*** Opening Input material ***
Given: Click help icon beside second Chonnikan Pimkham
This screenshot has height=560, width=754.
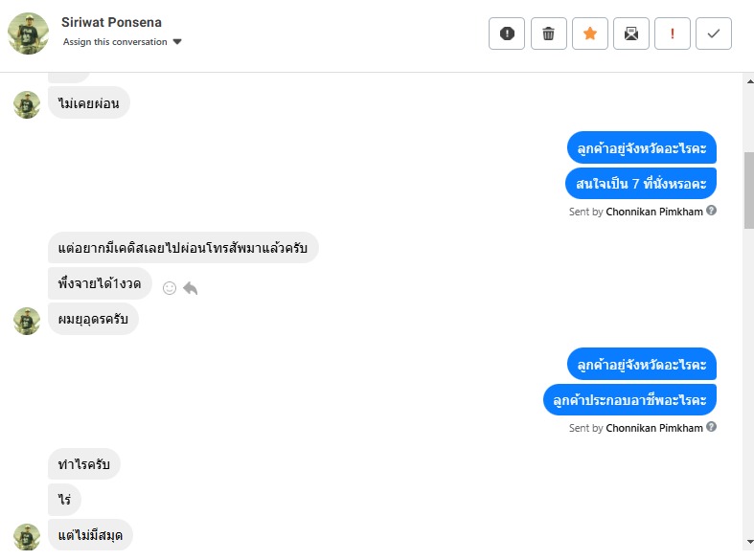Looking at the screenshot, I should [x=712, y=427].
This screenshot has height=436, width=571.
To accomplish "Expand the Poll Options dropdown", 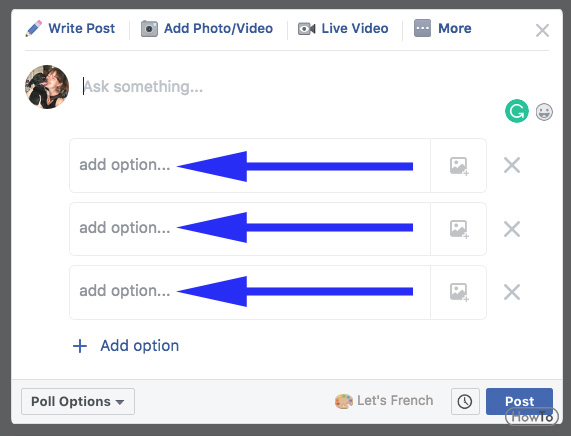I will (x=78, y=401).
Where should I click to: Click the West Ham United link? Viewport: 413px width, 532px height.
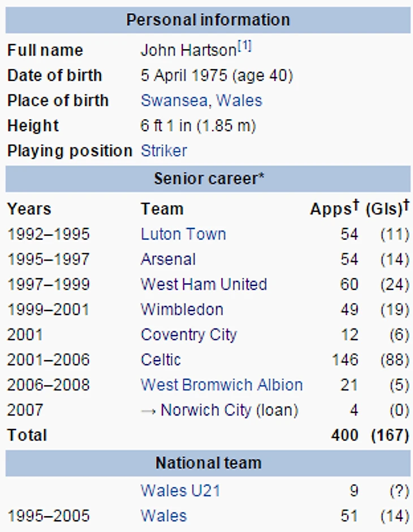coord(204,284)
*** Closing Input material ***
Quote exactly, and only, the lines from the line containing "Where should I" through the final line of the records above, both included, omitting any pictures.

Where should I click to: Click the West Ham United link? Viewport: 413px width, 532px height.
coord(204,284)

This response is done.